It’s been 11 years since the first Spongebob movie, which was an exercise in surreal humour and insanity. Fans, particularly lapsed fans, will be glad to hear that this has not changed in the slightest as the same anarchic comedy sees Spongebob involved in a World War 1-style opening fight to protect the Krabby Patty restaurant, the town of Bikini Bottom turning into a Mad Max-style wasteland (“I hope you like leather” will go down in history as one of its most amusing lines), and slugs angrily and ever so slowly chasing after people.
Once more Plankton is after the Krabby Patty formula, but this time he is usurped by the efforts of a pirate who exists above the waves in the world of live action. Except there’s a twist – Plankton and Spongebob have to work together in order to find the missing formula and end up travelling through time in their quest. This is undoubtedly the trippiest that Spongebob has ever been. As trippy as those sequences are, they are also absolutely hilarious despite their repetition.

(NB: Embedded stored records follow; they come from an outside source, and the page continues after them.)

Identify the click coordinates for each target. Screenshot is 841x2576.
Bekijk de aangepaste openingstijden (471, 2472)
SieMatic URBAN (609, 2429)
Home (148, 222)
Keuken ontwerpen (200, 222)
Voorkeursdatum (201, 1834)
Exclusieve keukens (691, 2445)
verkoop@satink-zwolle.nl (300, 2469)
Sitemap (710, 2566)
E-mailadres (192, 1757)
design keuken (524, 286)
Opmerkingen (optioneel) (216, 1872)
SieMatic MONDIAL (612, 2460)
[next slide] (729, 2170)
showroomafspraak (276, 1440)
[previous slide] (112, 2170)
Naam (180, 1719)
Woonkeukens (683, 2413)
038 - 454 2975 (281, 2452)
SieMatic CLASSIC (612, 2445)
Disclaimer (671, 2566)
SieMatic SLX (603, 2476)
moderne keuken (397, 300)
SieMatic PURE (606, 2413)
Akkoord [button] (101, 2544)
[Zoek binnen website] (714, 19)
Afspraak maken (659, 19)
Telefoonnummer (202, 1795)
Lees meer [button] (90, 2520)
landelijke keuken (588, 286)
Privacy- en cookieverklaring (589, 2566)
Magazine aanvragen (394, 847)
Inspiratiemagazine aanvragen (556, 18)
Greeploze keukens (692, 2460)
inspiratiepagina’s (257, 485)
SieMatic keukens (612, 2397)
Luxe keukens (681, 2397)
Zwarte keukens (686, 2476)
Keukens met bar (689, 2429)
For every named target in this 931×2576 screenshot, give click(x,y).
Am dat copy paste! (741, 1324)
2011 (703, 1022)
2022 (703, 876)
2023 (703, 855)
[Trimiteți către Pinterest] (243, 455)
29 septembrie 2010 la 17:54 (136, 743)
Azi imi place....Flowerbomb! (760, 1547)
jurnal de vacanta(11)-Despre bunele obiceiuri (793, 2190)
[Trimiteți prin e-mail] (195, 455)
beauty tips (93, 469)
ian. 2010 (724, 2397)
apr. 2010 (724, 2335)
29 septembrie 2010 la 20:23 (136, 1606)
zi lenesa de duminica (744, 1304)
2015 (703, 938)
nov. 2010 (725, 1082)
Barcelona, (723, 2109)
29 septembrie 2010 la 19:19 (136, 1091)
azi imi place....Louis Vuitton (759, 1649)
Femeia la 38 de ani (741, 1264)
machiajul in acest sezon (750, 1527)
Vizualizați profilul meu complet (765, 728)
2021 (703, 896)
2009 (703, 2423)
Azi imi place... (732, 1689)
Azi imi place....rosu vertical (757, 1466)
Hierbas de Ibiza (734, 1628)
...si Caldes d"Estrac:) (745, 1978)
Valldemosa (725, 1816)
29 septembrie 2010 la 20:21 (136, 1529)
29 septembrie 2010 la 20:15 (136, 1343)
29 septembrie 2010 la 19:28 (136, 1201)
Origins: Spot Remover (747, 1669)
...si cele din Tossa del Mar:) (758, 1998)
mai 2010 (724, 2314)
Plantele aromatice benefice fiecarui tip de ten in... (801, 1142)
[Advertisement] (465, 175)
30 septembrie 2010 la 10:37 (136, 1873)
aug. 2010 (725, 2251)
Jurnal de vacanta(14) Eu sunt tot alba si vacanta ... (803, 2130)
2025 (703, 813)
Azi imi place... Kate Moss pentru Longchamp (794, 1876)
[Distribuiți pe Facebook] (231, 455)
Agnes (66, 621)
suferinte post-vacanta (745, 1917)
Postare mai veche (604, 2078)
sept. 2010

But practically stealing the film is Bubbles the dolphin. Casting Matt Berry as the near-omnipotent Bubbles is a stroke of genius. Not only do we get to experience and enjoy his very specific way of talking, pauses and odd inflections included, but also because he is just a great fit for this world of madness and insanity. Bubbles is tasked with watching the universe and ensuring nothing bad happens. Suffice to say, when Spongebob shows up things don’t exactly go to plan. That is an important aspect of the entire film, despite his constant efforts to do the right thing, Spongebob is an unwitting force of nature.
In the trailers much was made of the live action sequences, featuring either some half decent CGI versions of Spongebob, Patrick, Squidward, Plankton and Sandy, or the frequently decent Antonio Banderas as the pirate who wants to steal the Krabby Patty formula for his own burger van above the ocean waves. This is actually the weakest part of the film and runs for longer than is absolutely necessary, but as a distraction from the usual animated style it serves its purpose. I understand from the trailer’s perspective that emphasising this live action sequence puts the new stuff front and centre, but it may have alienated some older fans expecting the same 2D animated style of the TV series. For those people, never fear – most of the running time is set firmly in the 2D world. Now go and put your pitchforks back where you found them.
There are the odd moments that fall flat, but on the whole this is a hugely successful production that demonstrates the longevity of the Spongebob character, his world and the inherent comedic possibilities that exist in the setting. It’s also refreshing to see that, despite more than a decade passing since the first series, the jokes still have bite and haven’t become tired and aimless like some other, bigger animated franchises I could mention.